Recast the lines between the line containing "Viewport: 1470px width, 986px height." and the line containing "click(x=53, y=888)", inclusive, as a Markdown table with the columns No. and Text, omitting blank lines and leaving the pictures out of your answer.

Data supplied ▸
================================

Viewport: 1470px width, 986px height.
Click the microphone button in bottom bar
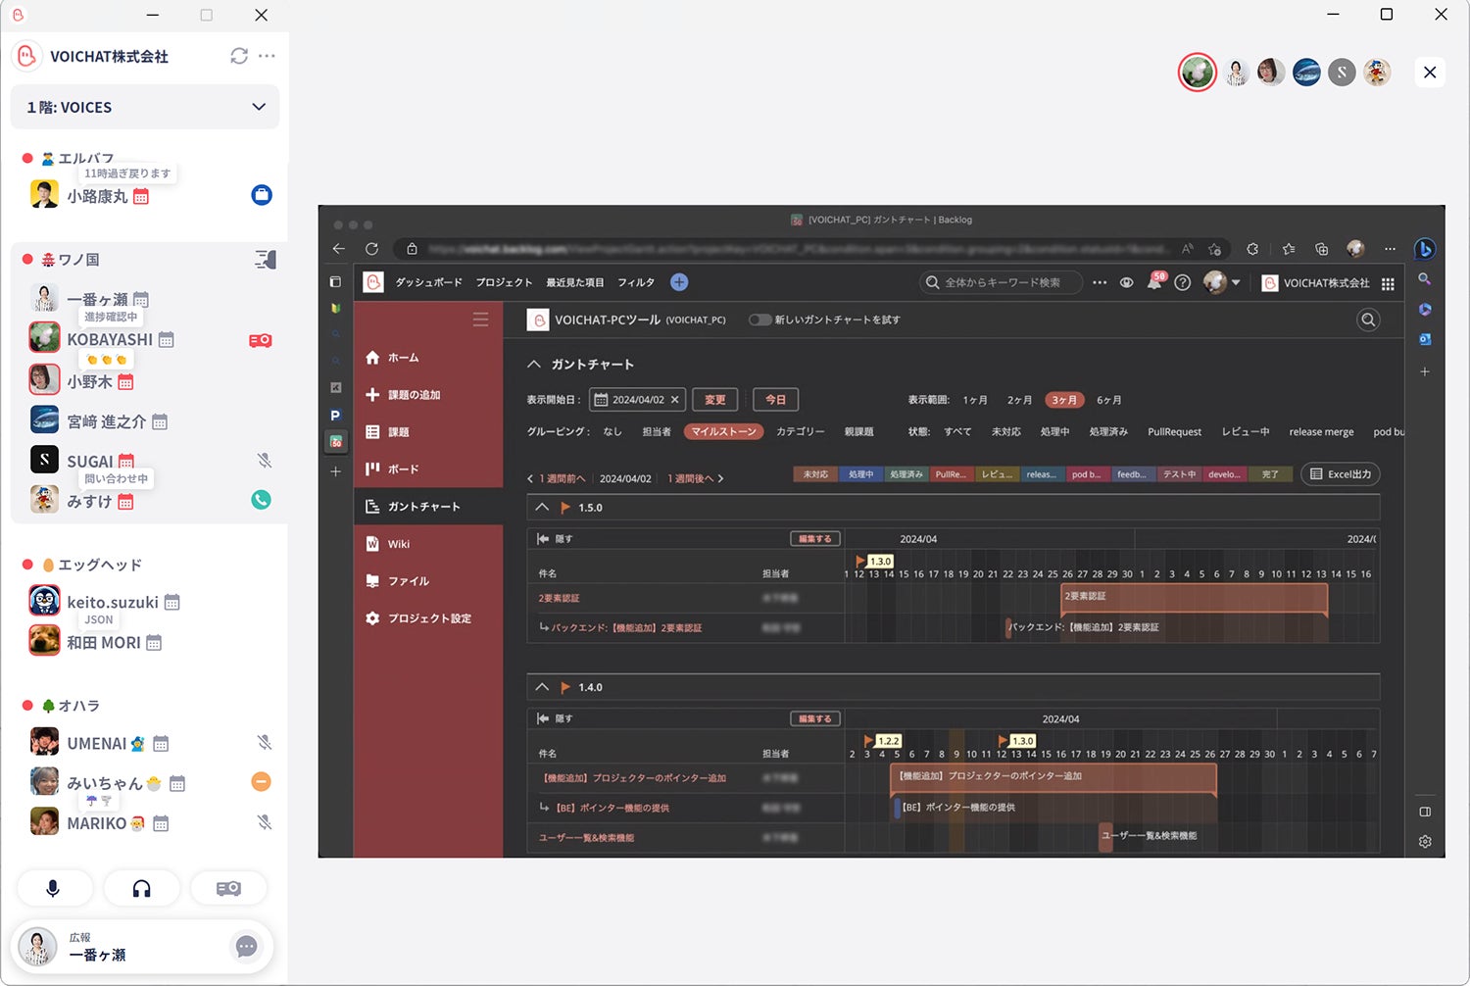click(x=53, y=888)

================================

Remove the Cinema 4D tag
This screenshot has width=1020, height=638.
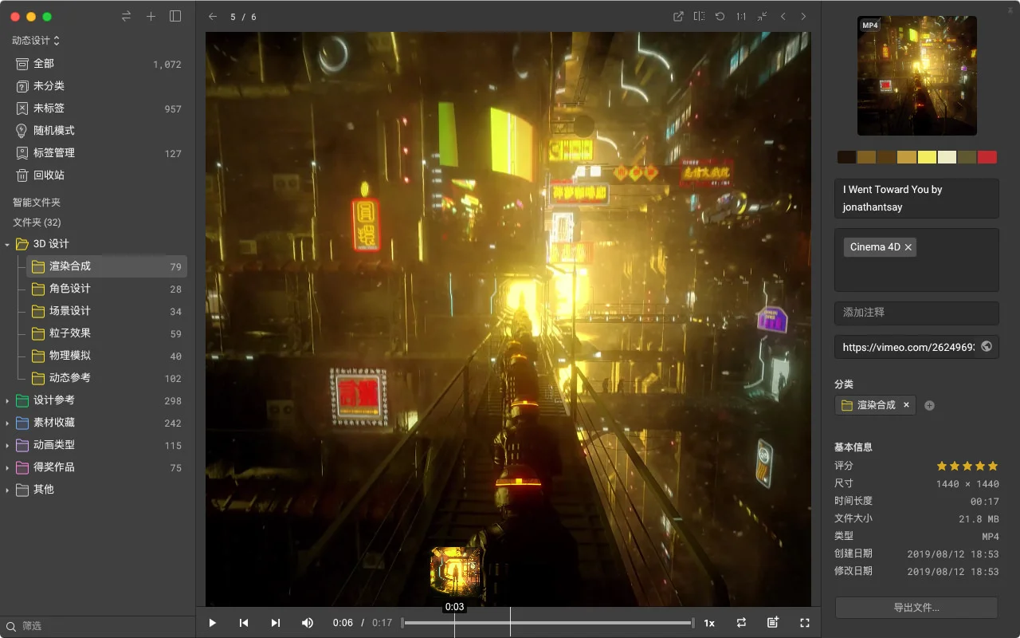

================================

In response ▸
| No. | Text |
|---|---|
| 1 | Viewport: 1470px width, 986px height. |
| 2 | Click the microphone button in bottom bar |
| 3 | click(x=53, y=888) |